What you are asked to do: An exact, complete copy of the entries that follow is needed.
Segment Start: Extracted material
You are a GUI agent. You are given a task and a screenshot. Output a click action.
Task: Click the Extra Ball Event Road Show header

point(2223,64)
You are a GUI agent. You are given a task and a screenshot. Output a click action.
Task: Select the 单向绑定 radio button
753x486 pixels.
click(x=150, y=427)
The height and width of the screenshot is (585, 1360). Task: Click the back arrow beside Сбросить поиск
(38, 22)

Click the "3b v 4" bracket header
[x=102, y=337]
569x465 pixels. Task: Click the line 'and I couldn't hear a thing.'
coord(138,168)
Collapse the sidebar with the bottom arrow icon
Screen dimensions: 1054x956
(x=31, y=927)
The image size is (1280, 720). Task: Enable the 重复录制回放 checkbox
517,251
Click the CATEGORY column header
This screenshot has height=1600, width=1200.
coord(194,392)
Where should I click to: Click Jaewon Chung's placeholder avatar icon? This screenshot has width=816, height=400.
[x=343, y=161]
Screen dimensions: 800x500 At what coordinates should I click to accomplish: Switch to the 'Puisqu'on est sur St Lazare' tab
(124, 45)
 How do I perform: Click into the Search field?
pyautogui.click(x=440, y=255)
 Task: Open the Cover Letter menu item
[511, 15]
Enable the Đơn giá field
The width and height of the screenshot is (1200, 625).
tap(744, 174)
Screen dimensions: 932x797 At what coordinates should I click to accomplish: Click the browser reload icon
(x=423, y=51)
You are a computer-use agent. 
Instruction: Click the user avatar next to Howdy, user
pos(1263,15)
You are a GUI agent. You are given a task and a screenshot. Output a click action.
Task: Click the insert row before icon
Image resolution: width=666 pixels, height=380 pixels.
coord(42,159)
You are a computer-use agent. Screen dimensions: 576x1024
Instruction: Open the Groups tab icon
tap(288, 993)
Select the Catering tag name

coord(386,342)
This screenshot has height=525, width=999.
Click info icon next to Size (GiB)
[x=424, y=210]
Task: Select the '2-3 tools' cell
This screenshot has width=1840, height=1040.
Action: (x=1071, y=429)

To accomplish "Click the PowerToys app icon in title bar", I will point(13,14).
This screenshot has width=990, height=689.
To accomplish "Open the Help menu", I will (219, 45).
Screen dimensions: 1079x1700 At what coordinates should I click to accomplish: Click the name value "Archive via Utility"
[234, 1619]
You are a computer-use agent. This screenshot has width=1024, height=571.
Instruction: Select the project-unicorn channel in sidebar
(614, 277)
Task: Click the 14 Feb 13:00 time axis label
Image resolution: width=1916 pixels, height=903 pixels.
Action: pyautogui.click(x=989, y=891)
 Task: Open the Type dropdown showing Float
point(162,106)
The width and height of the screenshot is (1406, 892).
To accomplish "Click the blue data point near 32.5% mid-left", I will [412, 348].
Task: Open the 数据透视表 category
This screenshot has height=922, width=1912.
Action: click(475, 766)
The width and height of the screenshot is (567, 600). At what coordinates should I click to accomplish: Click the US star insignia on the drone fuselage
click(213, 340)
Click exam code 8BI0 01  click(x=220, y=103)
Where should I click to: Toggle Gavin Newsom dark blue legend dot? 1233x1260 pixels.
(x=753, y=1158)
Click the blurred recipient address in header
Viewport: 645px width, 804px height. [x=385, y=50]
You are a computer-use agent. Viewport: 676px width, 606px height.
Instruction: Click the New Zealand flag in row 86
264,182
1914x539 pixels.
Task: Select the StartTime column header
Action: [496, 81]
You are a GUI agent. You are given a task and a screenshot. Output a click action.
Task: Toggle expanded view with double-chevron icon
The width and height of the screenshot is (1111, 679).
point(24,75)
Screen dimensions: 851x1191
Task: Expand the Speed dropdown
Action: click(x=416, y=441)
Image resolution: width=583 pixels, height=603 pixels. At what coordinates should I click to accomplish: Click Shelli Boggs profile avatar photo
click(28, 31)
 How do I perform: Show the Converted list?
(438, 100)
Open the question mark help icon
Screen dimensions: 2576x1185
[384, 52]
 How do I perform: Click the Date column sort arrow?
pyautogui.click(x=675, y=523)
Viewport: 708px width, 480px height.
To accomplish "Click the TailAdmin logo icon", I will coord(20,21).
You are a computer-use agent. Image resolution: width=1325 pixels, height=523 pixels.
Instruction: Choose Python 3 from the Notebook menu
Segment End: Extracted material
Answer section:
You are a GUI agent. You are given a task and a screenshot. Output a click action.
Task: Click the Extra Ball Event Road Show header

point(2223,64)
You are a GUI agent. You are given a task and a screenshot. Output a click action.
Task: Select the 单向绑定 radio button
753x486 pixels.
click(x=150, y=427)
The height and width of the screenshot is (585, 1360). Task: Click the back arrow beside Сбросить поиск
(38, 22)

Click the "3b v 4" bracket header
[x=102, y=337]
569x465 pixels. Task: Click the line 'and I couldn't hear a thing.'
coord(138,168)
Collapse the sidebar with the bottom arrow icon
Screen dimensions: 1054x956
(x=31, y=927)
The image size is (1280, 720). Task: Enable the 重复录制回放 checkbox
517,251
Click the CATEGORY column header
This screenshot has height=1600, width=1200.
coord(194,392)
Where should I click to: Click Jaewon Chung's placeholder avatar icon? This screenshot has width=816, height=400.
[x=343, y=161]
Screen dimensions: 800x500 At what coordinates should I click to accomplish: Switch to the 'Puisqu'on est sur St Lazare' tab
(124, 45)
 How do I perform: Click into the Search field?
pyautogui.click(x=440, y=255)
 Task: Open the Cover Letter menu item
[511, 15]
Enable the Đơn giá field
The width and height of the screenshot is (1200, 625).
tap(744, 174)
Screen dimensions: 932x797 At what coordinates should I click to accomplish: Click the browser reload icon
(x=423, y=51)
You are a computer-use agent. 
Instruction: Click the user avatar next to Howdy, user
pos(1263,15)
You are a GUI agent. You are given a task and a screenshot. Output a click action.
Task: Click the insert row before icon
Image resolution: width=666 pixels, height=380 pixels.
coord(42,159)
You are a computer-use agent. Screen dimensions: 576x1024
Instruction: Open the Groups tab icon
tap(288, 993)
Select the Catering tag name

coord(386,342)
This screenshot has height=525, width=999.
Click info icon next to Size (GiB)
[x=424, y=210]
Task: Select the '2-3 tools' cell
This screenshot has width=1840, height=1040.
Action: (x=1071, y=429)

To accomplish "Click the PowerToys app icon in title bar", I will point(13,14).
This screenshot has width=990, height=689.
To accomplish "Open the Help menu", I will (219, 45).
Screen dimensions: 1079x1700 At what coordinates should I click to accomplish: Click the name value "Archive via Utility"
[234, 1619]
You are a computer-use agent. This screenshot has width=1024, height=571.
Instruction: Select the project-unicorn channel in sidebar
(614, 277)
Task: Click the 14 Feb 13:00 time axis label
Image resolution: width=1916 pixels, height=903 pixels.
Action: pyautogui.click(x=989, y=891)
 Task: Open the Type dropdown showing Float
point(162,106)
The width and height of the screenshot is (1406, 892).
To accomplish "Click the blue data point near 32.5% mid-left", I will [412, 348].
Task: Open the 数据透视表 category
This screenshot has height=922, width=1912.
Action: click(475, 766)
The width and height of the screenshot is (567, 600). At what coordinates should I click to accomplish: Click the US star insignia on the drone fuselage
click(213, 340)
Click exam code 8BI0 01  click(x=220, y=103)
Where should I click to: Toggle Gavin Newsom dark blue legend dot? 1233x1260 pixels.
(x=753, y=1158)
Click the blurred recipient address in header
Viewport: 645px width, 804px height. [x=385, y=50]
You are a computer-use agent. Viewport: 676px width, 606px height.
Instruction: Click the New Zealand flag in row 86
264,182
1914x539 pixels.
Task: Select the StartTime column header
Action: [496, 81]
You are a GUI agent. You are given a task and a screenshot. Output a click action.
Task: Toggle expanded view with double-chevron icon
The width and height of the screenshot is (1111, 679).
point(24,75)
Screen dimensions: 851x1191
Task: Expand the Speed dropdown
Action: click(x=416, y=441)
Image resolution: width=583 pixels, height=603 pixels. At what coordinates should I click to accomplish: Click Shelli Boggs profile avatar photo
click(28, 31)
 How do I perform: Show the Converted list?
(438, 100)
Open the question mark help icon
Screen dimensions: 2576x1185
[384, 52]
 How do I perform: Click the Date column sort arrow?
pyautogui.click(x=675, y=523)
Viewport: 708px width, 480px height.
To accomplish "Click the TailAdmin logo icon", I will coord(20,21).
You are a computer-use agent. Image resolution: width=1325 pixels, height=523 pixels.
Instruction: Choose Python 3 from the Notebook menu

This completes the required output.